DEAR DOCTOR K:
I’ve been looking into cognitive behavioral therapy to help with my anxiety. It would be convenient to do this therapy from home and, surprisingly, there seem to be many online CBT options. But would the therapy be less effective if I didn’t have a personal connection with an actual therapist?
Cognitive behavioral therapy (CBT) attempts to correct ingrained patterns of negative thoughts and behaviors. It’s an effective treatment for depression, anxiety and other behavioral health problems. It also is widely used to help people with chronic diseases cope with that burden.
Face-to-face visits with a therapist can be inconvenient and may be expensive (depending on your insurance). And there are online CBT options. But the question is: Are they effective?

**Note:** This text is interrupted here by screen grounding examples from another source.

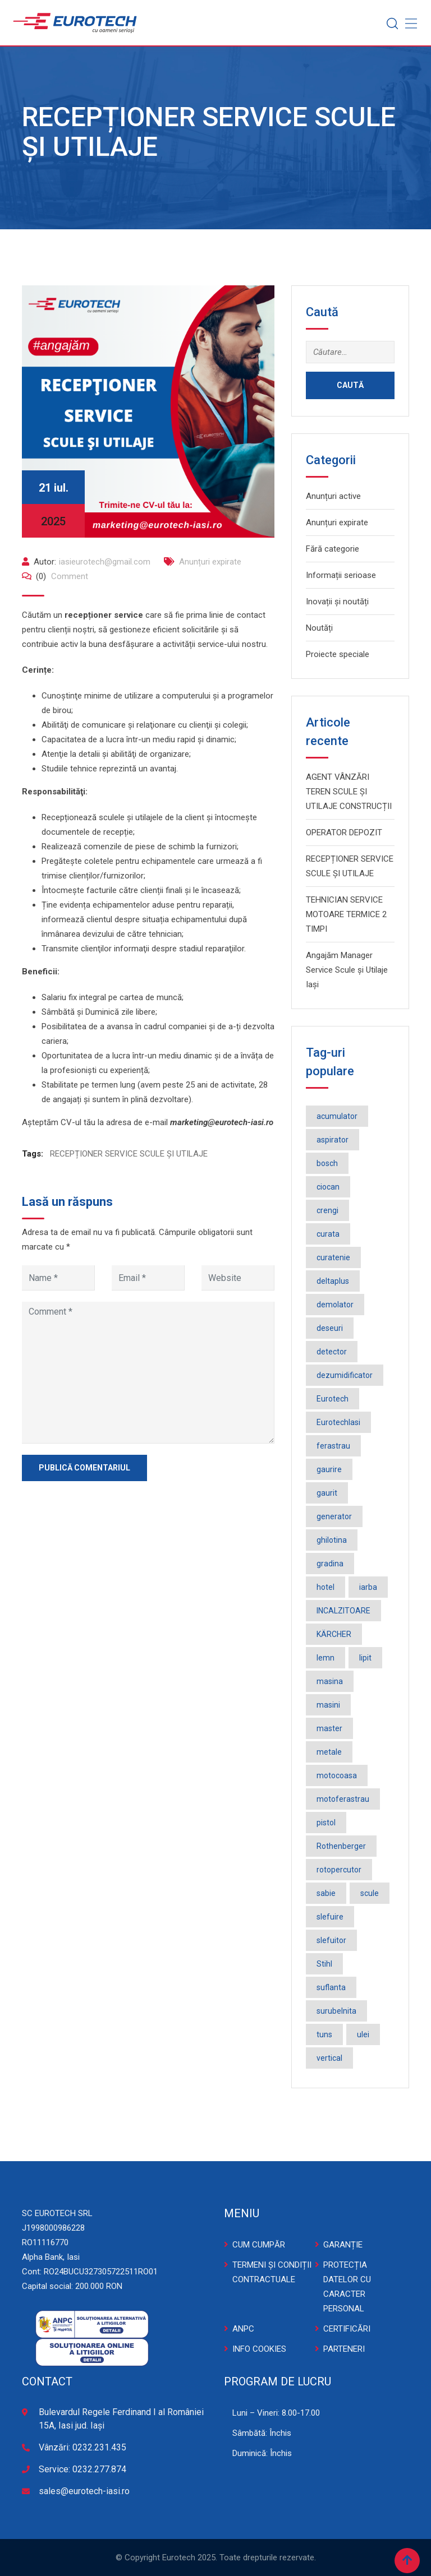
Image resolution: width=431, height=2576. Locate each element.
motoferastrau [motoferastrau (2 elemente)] (343, 1799)
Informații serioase (341, 575)
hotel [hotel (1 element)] (325, 1587)
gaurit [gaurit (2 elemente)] (327, 1492)
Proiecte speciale (337, 654)
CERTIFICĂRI (346, 2329)
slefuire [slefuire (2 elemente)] (330, 1916)
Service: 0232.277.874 (82, 2469)
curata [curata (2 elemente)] (328, 1233)
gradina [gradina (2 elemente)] (330, 1563)
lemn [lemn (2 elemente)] (325, 1657)
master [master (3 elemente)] (329, 1728)
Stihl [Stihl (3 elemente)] (324, 1963)
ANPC (243, 2329)
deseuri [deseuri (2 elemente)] (330, 1328)
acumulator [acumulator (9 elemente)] (337, 1116)
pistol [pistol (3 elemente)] (326, 1822)
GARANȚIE (343, 2245)
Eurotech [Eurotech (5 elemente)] (333, 1398)
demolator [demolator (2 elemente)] (335, 1304)
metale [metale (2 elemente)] (329, 1751)
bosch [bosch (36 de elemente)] (327, 1163)
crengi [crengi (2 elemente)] (327, 1210)
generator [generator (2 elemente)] (334, 1516)
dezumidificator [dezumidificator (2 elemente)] (345, 1375)
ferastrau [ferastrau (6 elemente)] (333, 1445)
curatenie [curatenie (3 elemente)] (333, 1257)
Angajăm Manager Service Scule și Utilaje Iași (347, 969)
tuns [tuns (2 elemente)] (324, 2034)
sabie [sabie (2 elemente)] (326, 1893)
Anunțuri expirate (210, 562)
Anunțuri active (333, 496)
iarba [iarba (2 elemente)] (368, 1587)
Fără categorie (332, 549)
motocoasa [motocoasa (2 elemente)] (337, 1775)
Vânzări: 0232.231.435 (82, 2447)
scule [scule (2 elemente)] (369, 1893)
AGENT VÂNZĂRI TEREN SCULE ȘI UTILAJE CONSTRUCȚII (349, 791)
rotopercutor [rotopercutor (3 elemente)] (339, 1869)
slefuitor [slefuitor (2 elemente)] (331, 1940)
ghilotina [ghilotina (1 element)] (332, 1540)
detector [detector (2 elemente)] (332, 1351)
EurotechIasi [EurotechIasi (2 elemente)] (338, 1422)
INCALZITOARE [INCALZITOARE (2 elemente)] (343, 1610)
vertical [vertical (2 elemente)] (329, 2058)
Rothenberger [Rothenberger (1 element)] (341, 1846)
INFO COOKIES (259, 2349)
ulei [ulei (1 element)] (363, 2034)
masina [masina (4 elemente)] (330, 1681)
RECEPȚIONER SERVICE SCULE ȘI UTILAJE (129, 1154)
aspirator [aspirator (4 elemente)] (333, 1139)
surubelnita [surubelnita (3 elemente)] (336, 2010)
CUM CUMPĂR (258, 2245)
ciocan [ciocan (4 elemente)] (328, 1186)
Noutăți (319, 628)
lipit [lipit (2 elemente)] (365, 1657)
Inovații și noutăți (337, 601)
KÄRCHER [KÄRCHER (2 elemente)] (334, 1634)
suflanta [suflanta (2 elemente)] (331, 1987)
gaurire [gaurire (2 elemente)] (329, 1469)
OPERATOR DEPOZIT (344, 832)
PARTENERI (344, 2349)
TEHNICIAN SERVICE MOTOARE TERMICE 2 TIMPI (346, 914)
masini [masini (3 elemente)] (328, 1704)
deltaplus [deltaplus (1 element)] (333, 1281)
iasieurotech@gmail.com (104, 562)
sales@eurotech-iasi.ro (84, 2491)
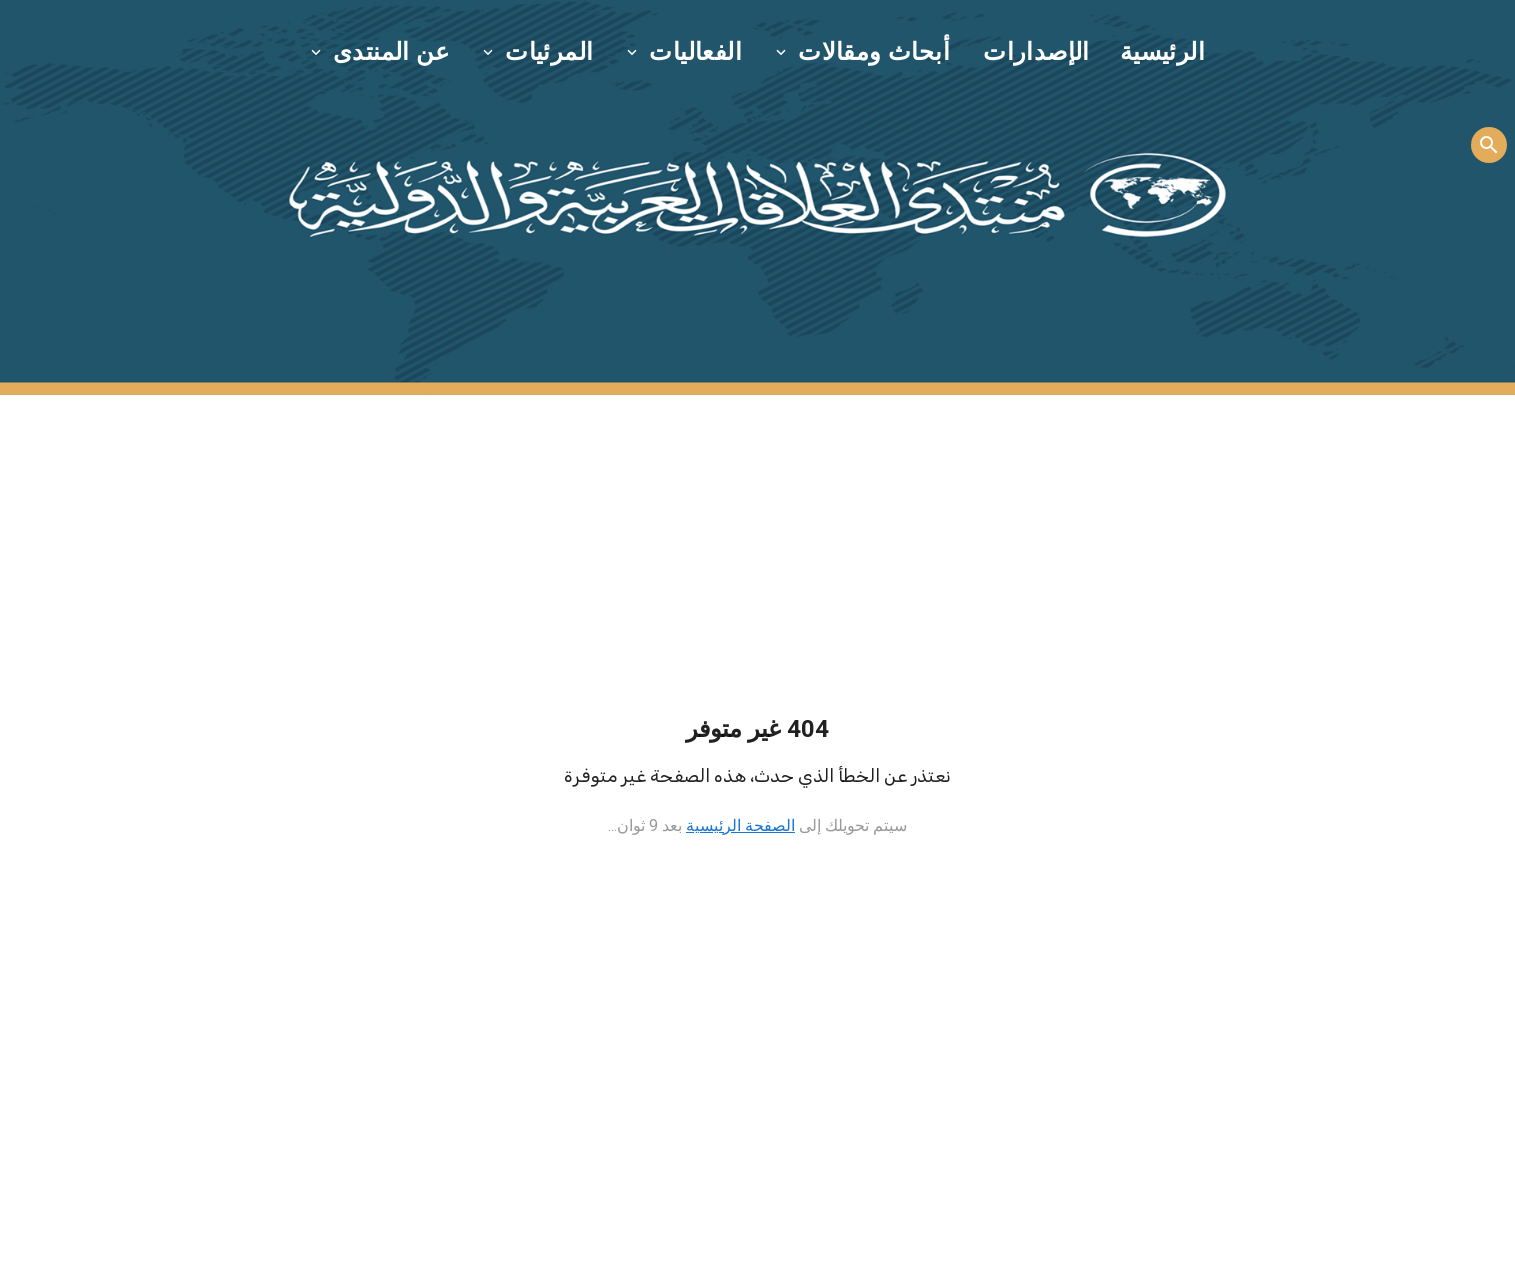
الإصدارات (1036, 52)
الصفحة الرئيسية (740, 825)
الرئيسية (1162, 52)
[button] (864, 52)
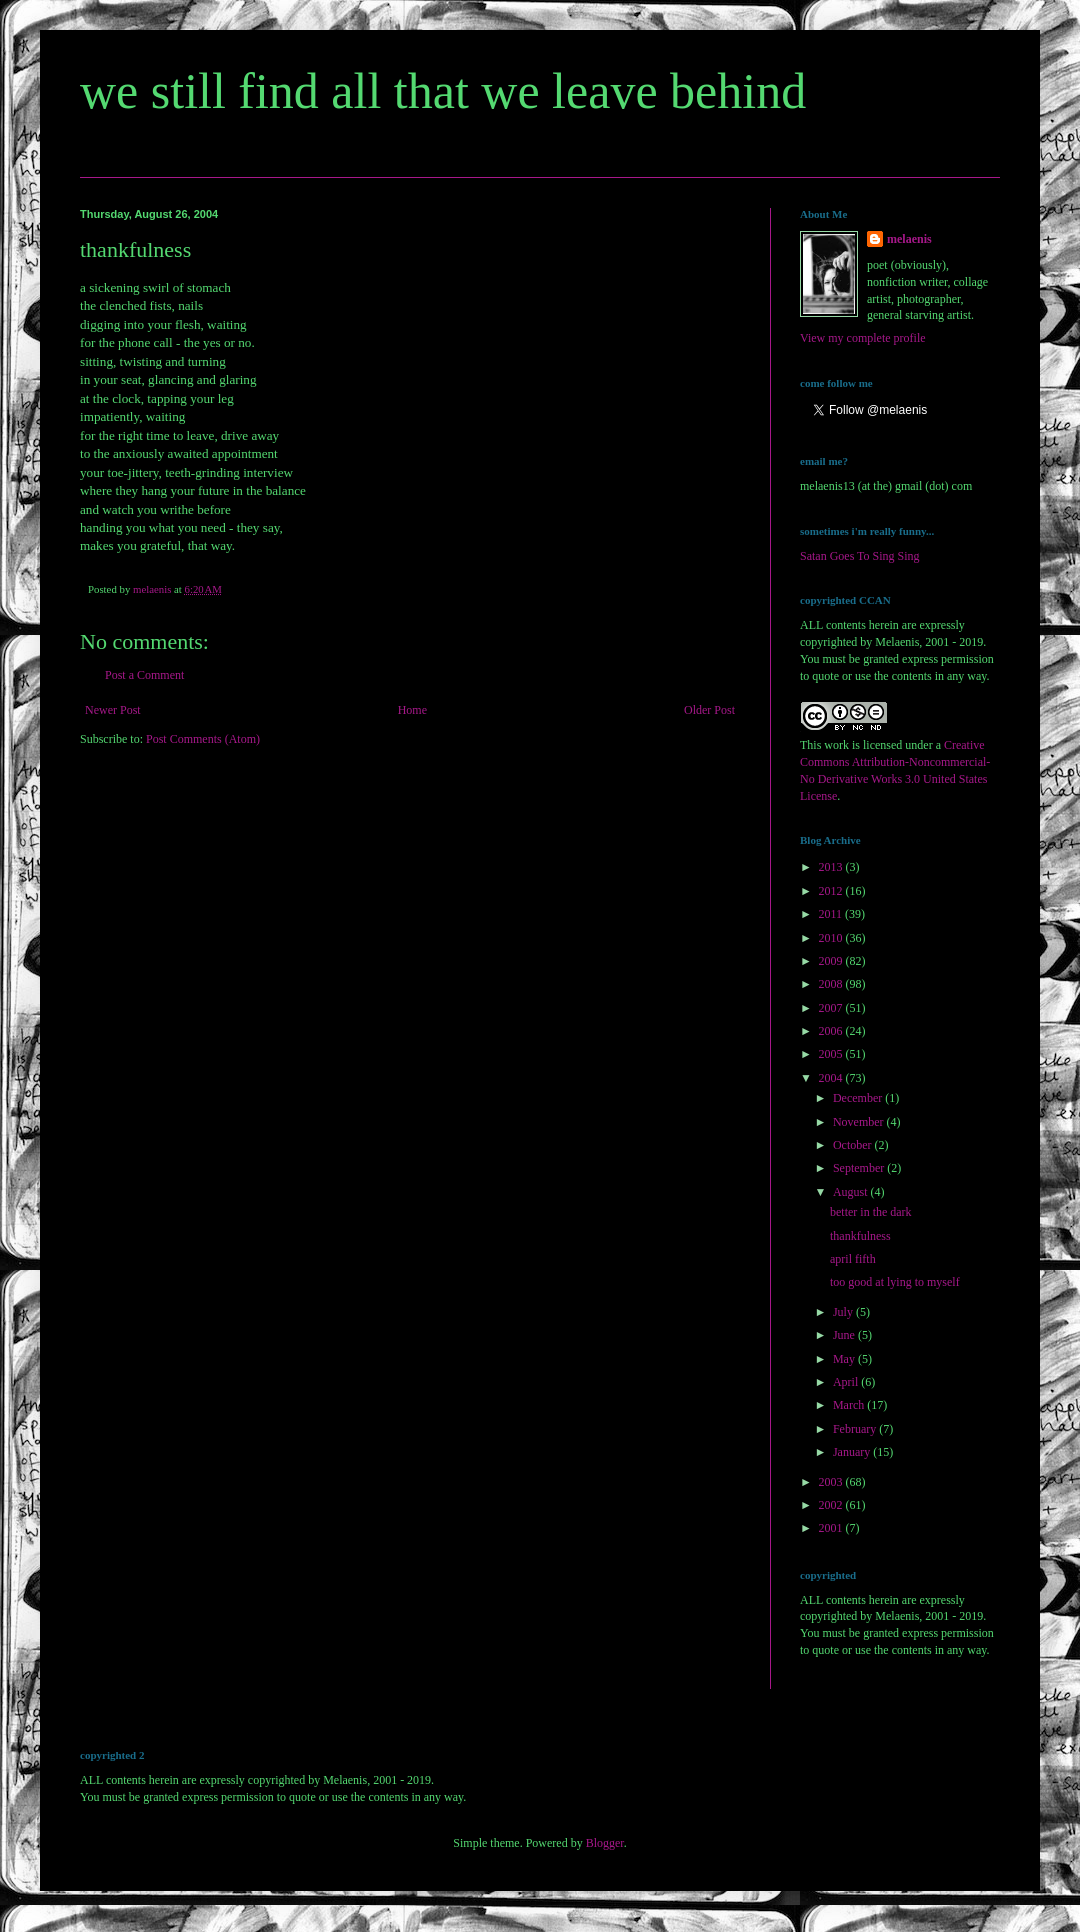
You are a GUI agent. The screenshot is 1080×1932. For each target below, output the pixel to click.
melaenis (909, 239)
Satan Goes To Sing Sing (860, 556)
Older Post (709, 710)
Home (412, 710)
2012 (832, 891)
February (856, 1429)
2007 (832, 1008)
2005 (832, 1054)
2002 (832, 1505)
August (852, 1192)
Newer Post (113, 710)
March (850, 1405)
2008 (832, 984)
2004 (832, 1078)
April (847, 1382)
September (860, 1168)
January (853, 1452)
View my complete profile (863, 338)
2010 (832, 938)
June (845, 1335)
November (860, 1122)
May (845, 1359)
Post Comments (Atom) (203, 739)
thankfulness (860, 1236)
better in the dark (871, 1212)
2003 (832, 1482)
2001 (832, 1528)
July (844, 1312)
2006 (832, 1031)
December (859, 1098)
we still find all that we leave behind (443, 91)
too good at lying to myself (895, 1282)
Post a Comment (144, 675)
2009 (832, 961)
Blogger (605, 1843)
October (854, 1145)
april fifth (853, 1259)
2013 (832, 867)
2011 (832, 914)
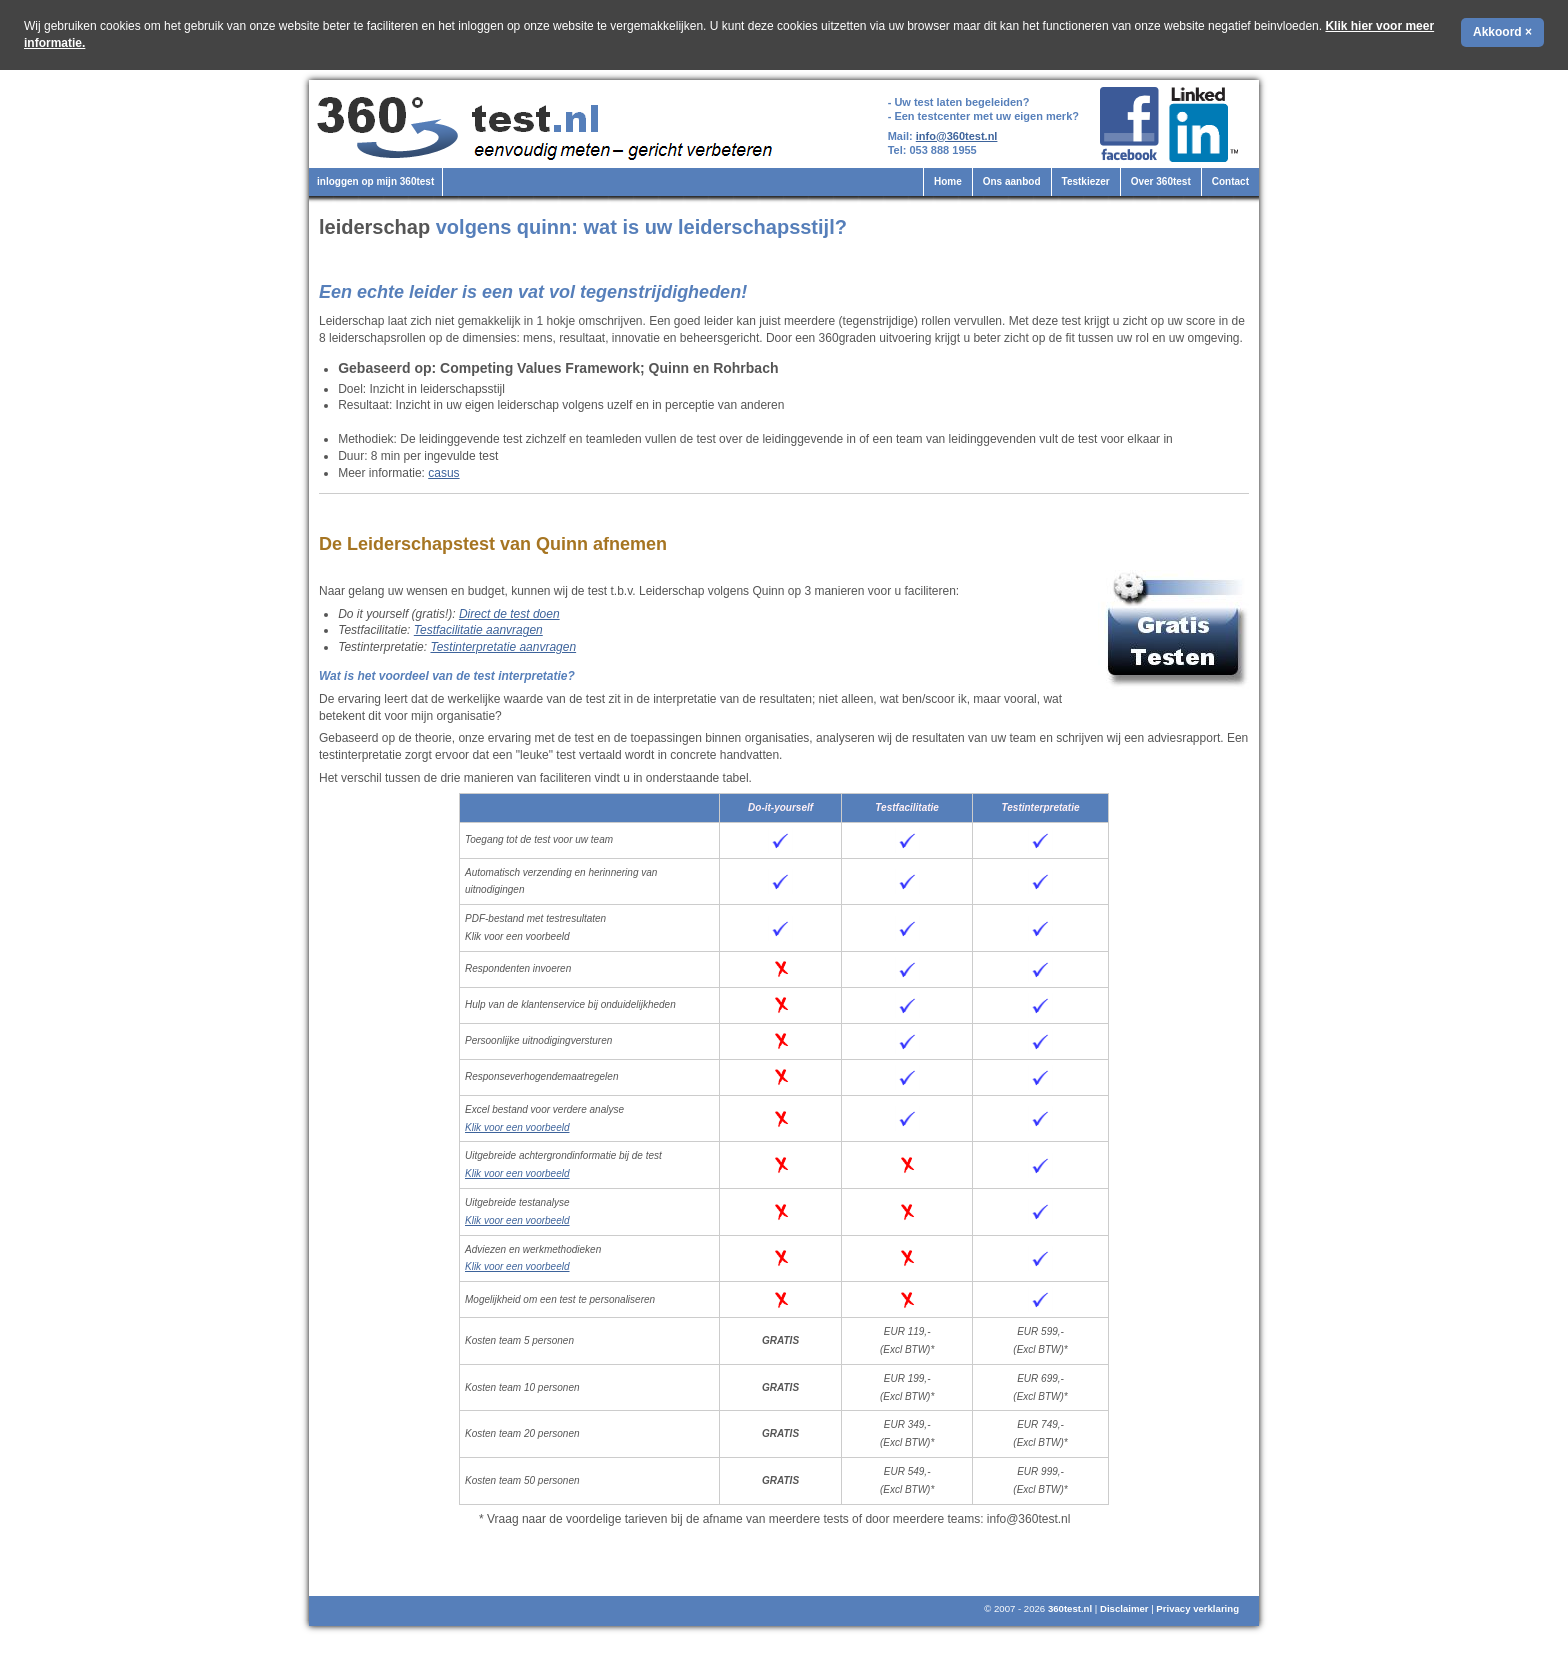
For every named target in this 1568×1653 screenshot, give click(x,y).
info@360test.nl (957, 136)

I spoke to my colleague Dr. James Cartreine, a licensed clinical psychologist and a researcher at Harvard-affiliated Brigham and Women’s Hospital. He pointed out that because these online programs are relatively new, there are only a few evaluations of how effective they are. He noted that a team of researchers recently reviewed five well-designed studies comparing online CBT to face-to-face visits with clinicians providing CBT. The patients were all working-age adults being treated for social anxiety or panic disorder.
All of the online therapies delivered treatment through written content. Some programs added text-messaging and discussion forums. Most also involved some communication with a mental health clinician, usually a psychologist, over email or private messaging systems. This could be quite limited, however. In one study, psychologists were limited to spending only 10 minutes per week on each patient. Finally, most included homework assignments that participants did between sessions.
All treatment groups, both face-to-face and online CBT, had significantly improved symptoms. One study found better outcomes for the online treatment. The others found equal results between the two types.
While these results are encouraging for people who are interested in online CBT, I’d emphasize that they are not conclusive. First of all, five small studies do not provide a lot of evidence. Furthermore, researchers tend to submit studies with a positive result for publication. They don’t always seek to publish, and journal editors often don’t want to publish, studies showing that treatment was ineffective.
More important, CBT is not one thing. What I mean is that a pill is a pill, whichever doctor has prescribed it. But CBT is a treatment that is practiced differently by different therapists, and those therapists are not all equally skilled. So it’s hard to know from published studies whether the particular online CBT program that you are interested in will be effective.
I’m not knocking online CBT; I’m just saying that it is in its infancy. I hope that most online CBT programs prove to be effective. They not only are more convenient for the people that use them; they also require less time on the part of the therapists. That would allow therapists to offer treatment to more people.